Go local: an explanation of foodsheds

With all this talk about eating local and counting miles I thought it would be good to explain what it really means. The foundation for local eating starts with a foodshed.

Foodshed: a region or area from which a population draws its food.

The typical limit on these regions is 100 miles. Draw a 100-mile circle around where you live and that is your foodshed.

In economic terms this is ideal distance a farmer, or her goods, can travel to reach a market. That way it arrives on your plate as fresh, ripe, and nutritious as it can be.

Go outside of this limit and there is an increasing reliance on fossil fuels and a decreasing quality of the food.

For those concerned about pollution, global warming, or oil-addiction these “food miles” are a cause for concern. Farmers face similar concerns, albeit from the other side, with a rising cost of gas and oil-based fertilizers that narrow their profits.

Still for others the “go local” movement represents a desire to get the very best food they can find, and that is the fundamental reason for foodsheds.

I’ve tried to document what happens to our health with the advent of low quality foodour acceptance of it, and the difference in nutritional content.

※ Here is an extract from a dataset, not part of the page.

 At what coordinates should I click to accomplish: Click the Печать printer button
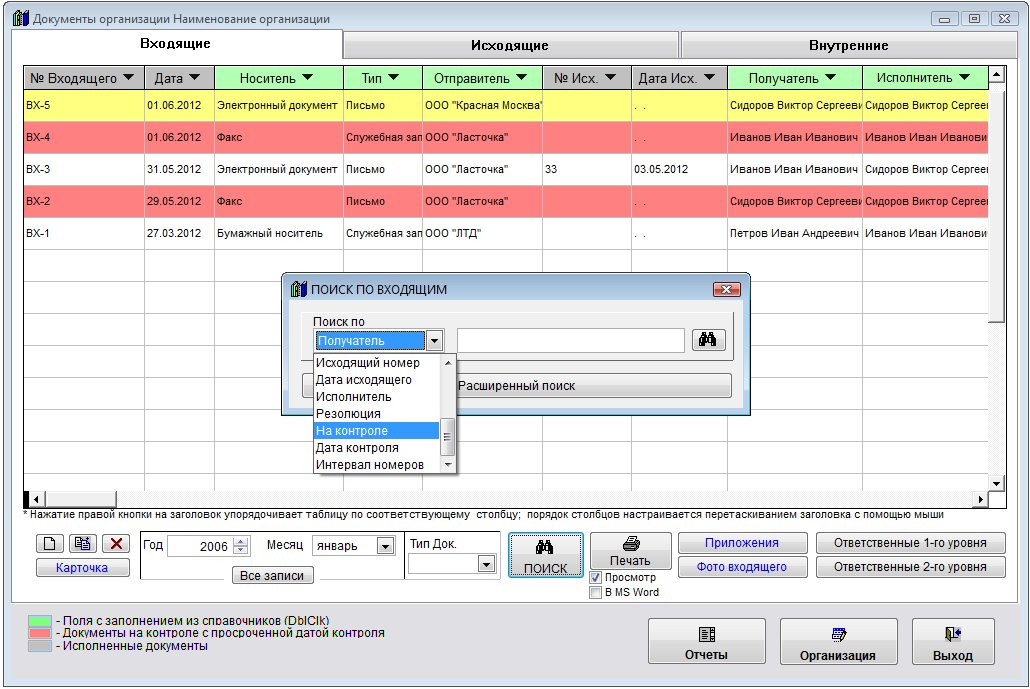click(630, 551)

These rings of farmland surrounding our communities represent the ideal of sustainable living. Where the countryside is not poverty-stricken, but instead a vibrant economic sector known as much for its wineries and ‘farm-days’ as it is for fresh meat, vegetables, fruits, and nuts.

Even more these areas are often recession proof as evidenced by their continual rapid growth during the past half-decade.

It is for all these reasons that the locavore movement is popular and gaining momentum, there is something in it for everyone. Even the beefiest of meat eaters.

For further reference I’ve pulled together several maps of America’s foodsheds. Take a look.

san francisco california foodshed map 100 mile local locavore
Click for a larger image.


Click for a larger image.

Madison, WI
Tucson, AZ
Chicago, IL, in the center and in the inset.
Philadelphia, PA
The Appalachian region (and mountains). Proudly proclaiming to be the best of them all!

References

San Francisco Foodshed Report, American Farmland Trust

Regional Foodshed Initiative, Columbia University

Madison’s 100 mile diet

Tuscon-ivores

Feeding the City, University of Chicago

Greater Philadelphia Food System Study (pdf)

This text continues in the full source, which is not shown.